**PROMPT**.
An exact copy of each line below is needed, with no images in it.

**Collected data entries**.

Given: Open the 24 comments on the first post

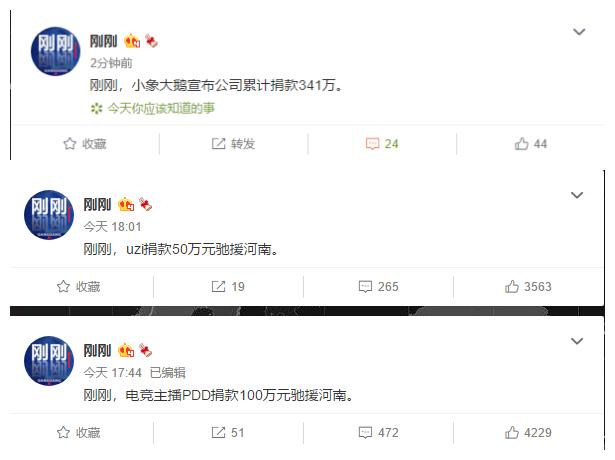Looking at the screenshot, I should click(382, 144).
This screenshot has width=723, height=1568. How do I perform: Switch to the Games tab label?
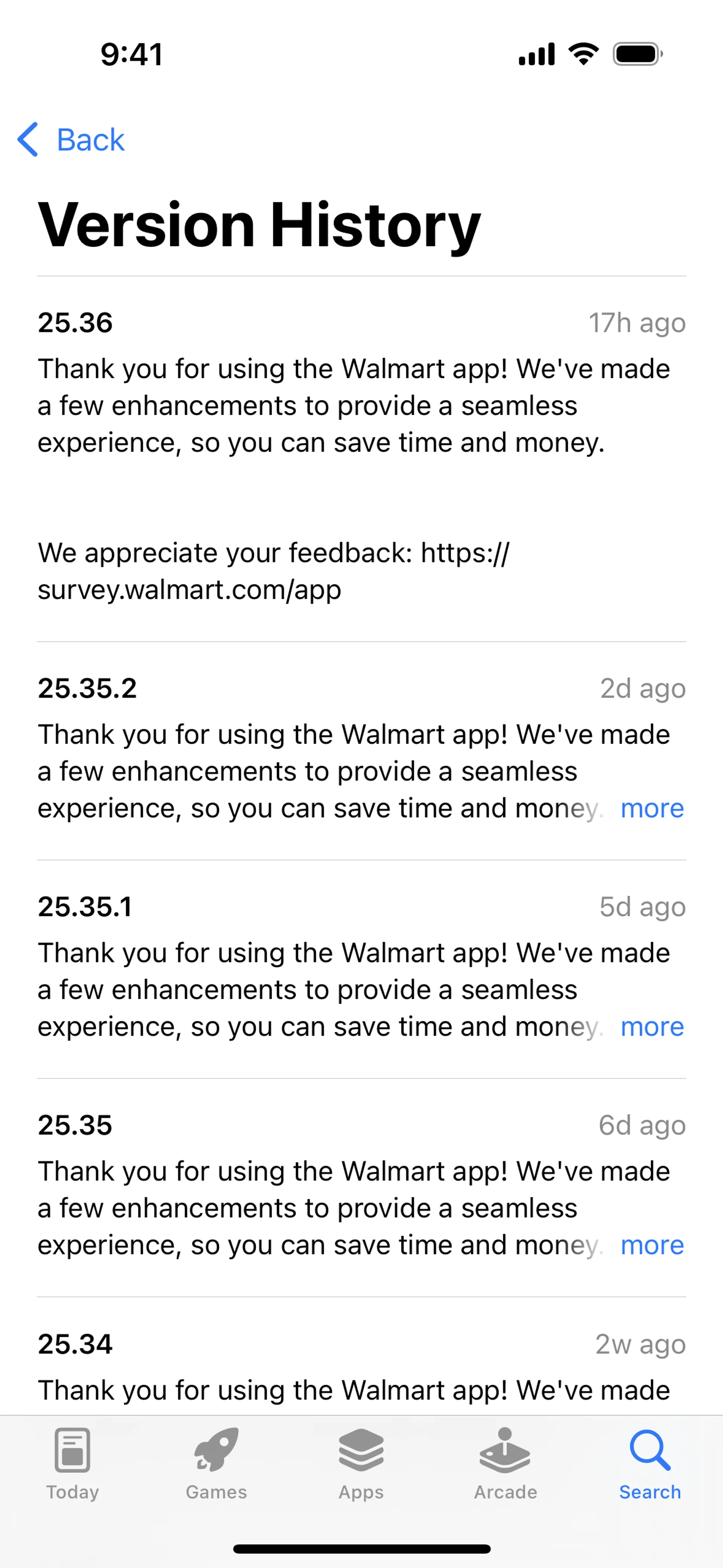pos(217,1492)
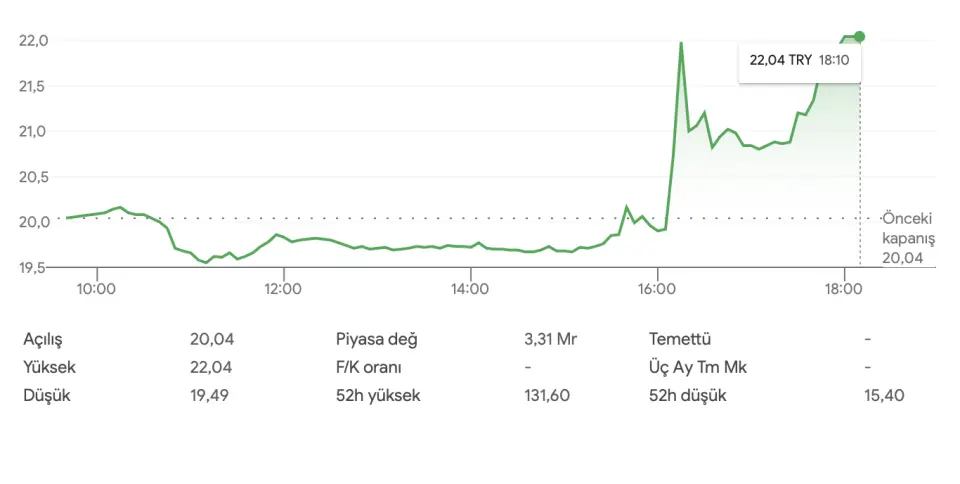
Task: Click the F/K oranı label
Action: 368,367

**ANSWER TO THIS PROBLEM**.
Given: Open the 24 comments on the first post

Looking at the screenshot, I should click(382, 144).
This screenshot has width=723, height=1568. How do I perform: Switch to the Games tab label?
pos(217,1492)
Task: Click the F/K oranı label
Action: 368,367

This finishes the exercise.